> [DATA EXCERPTS]:
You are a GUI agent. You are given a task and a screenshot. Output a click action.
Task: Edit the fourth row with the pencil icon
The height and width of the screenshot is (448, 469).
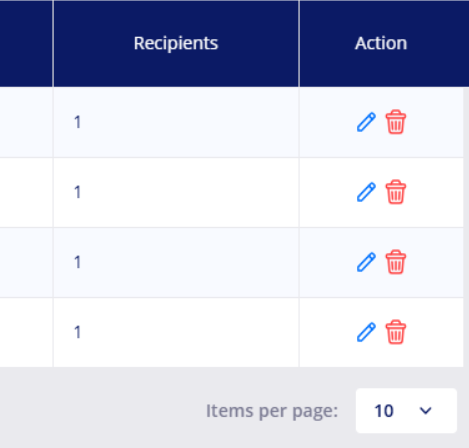pyautogui.click(x=366, y=332)
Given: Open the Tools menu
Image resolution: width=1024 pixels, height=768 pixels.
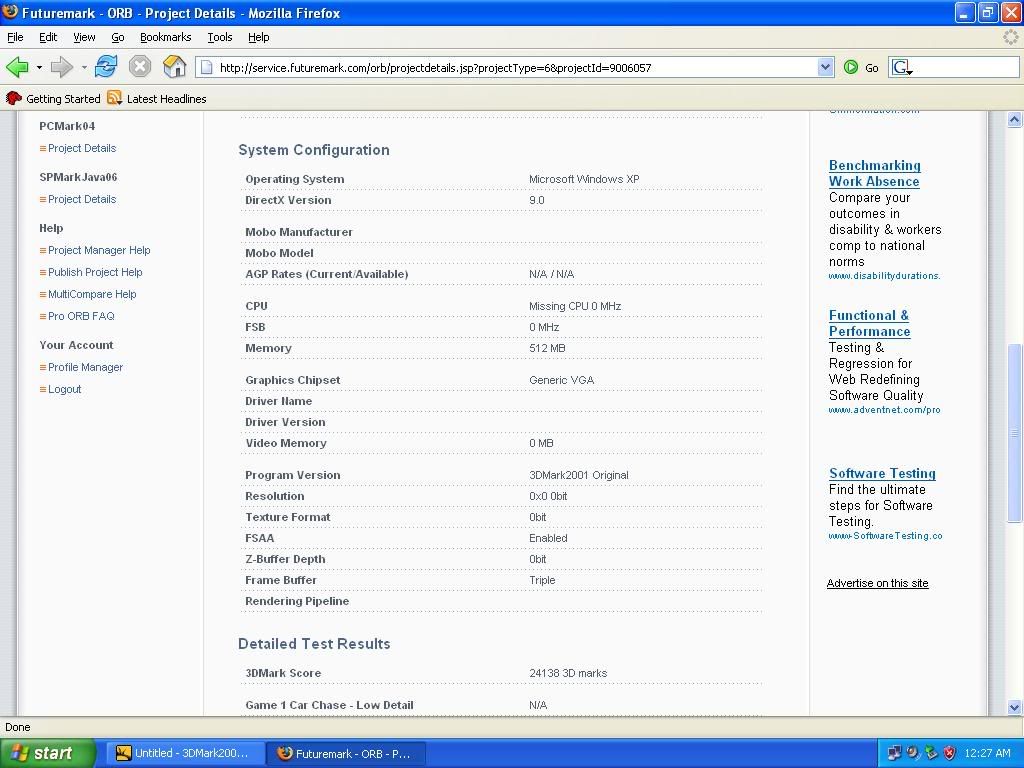Looking at the screenshot, I should pos(219,37).
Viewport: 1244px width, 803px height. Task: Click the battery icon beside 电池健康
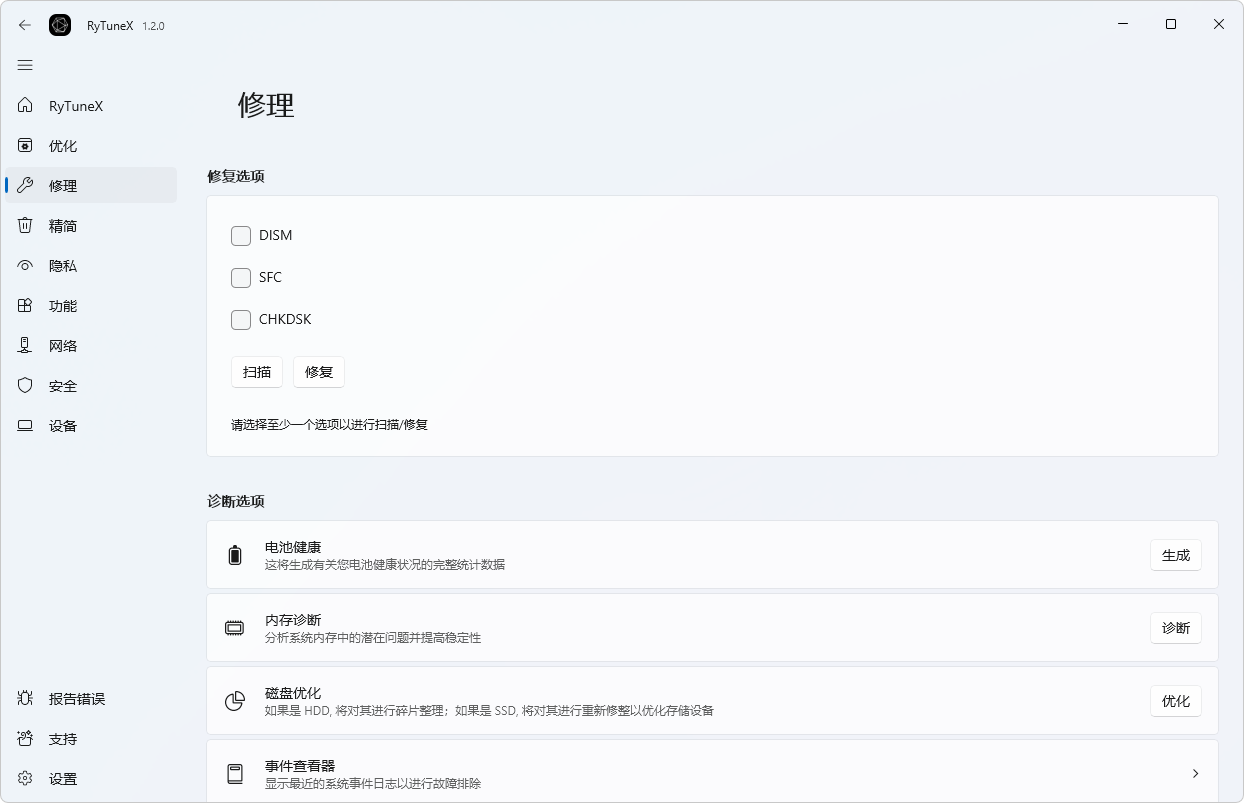(234, 555)
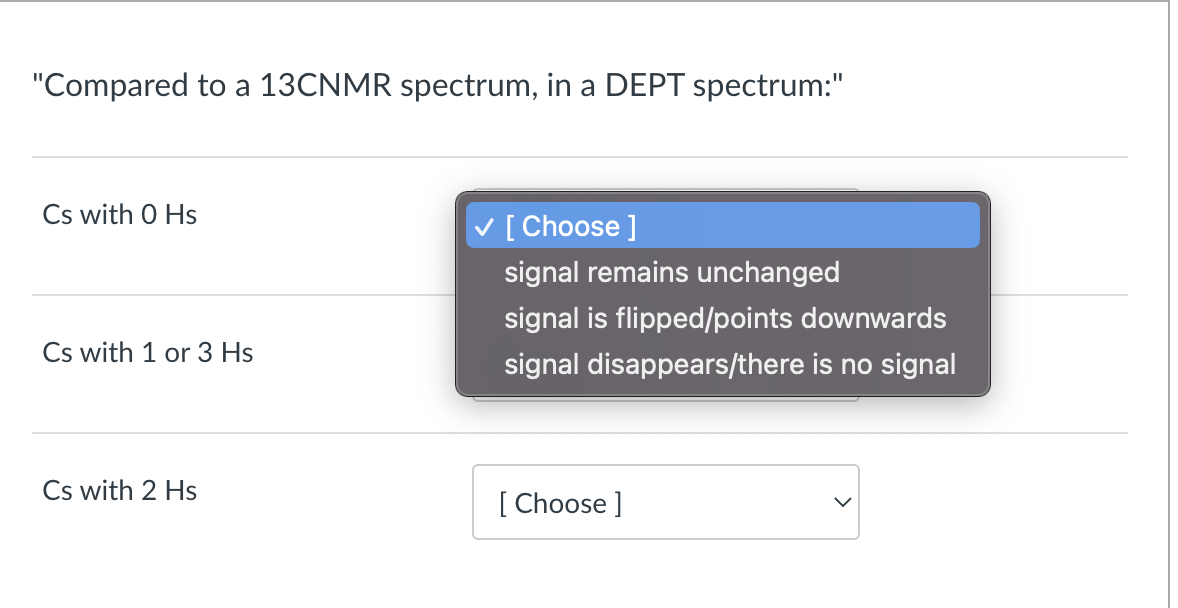Click the "Cs with 0 Hs" label
This screenshot has width=1178, height=608.
[x=120, y=215]
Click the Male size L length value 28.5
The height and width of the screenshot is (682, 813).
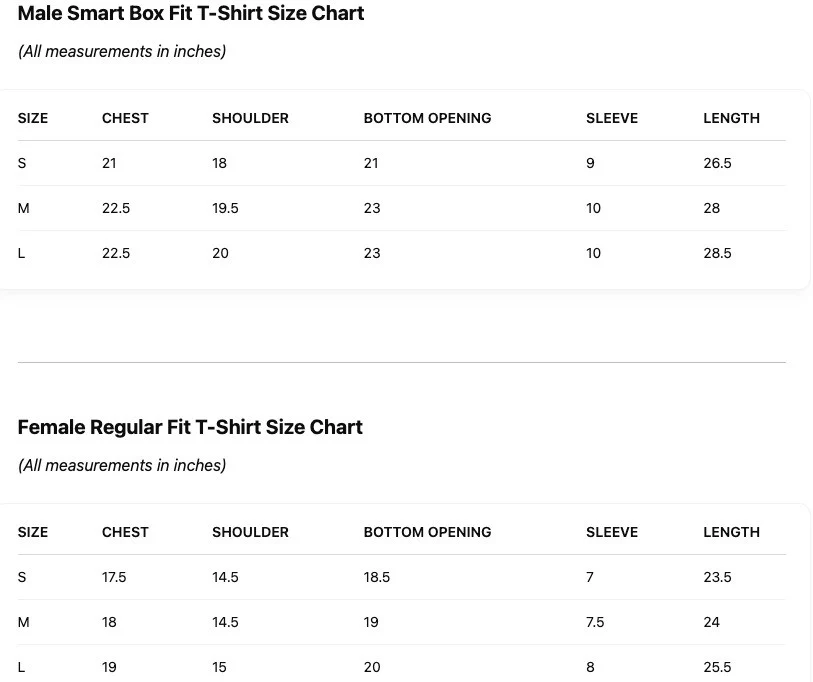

> [DIRECTIONS FOR THIS TASK]: Could you restate each record word for word, keeping the pictures out?

> [OUTPUT]:
You are a GUI agent. You are given a task and a screenshot. Output a click action.
Task: Edit the fourth row with the pencil icon
The height and width of the screenshot is (448, 469).
pyautogui.click(x=366, y=332)
Given: Open the Tools menu
Image resolution: width=1024 pixels, height=768 pixels.
Looking at the screenshot, I should pos(219,37).
Viewport: 1244px width, 803px height. Task: Click the battery icon beside 电池健康
(234, 555)
Click the "Cs with 0 Hs" label
This screenshot has width=1178, height=608.
[x=120, y=215]
Click the Male size L length value 28.5
The height and width of the screenshot is (682, 813).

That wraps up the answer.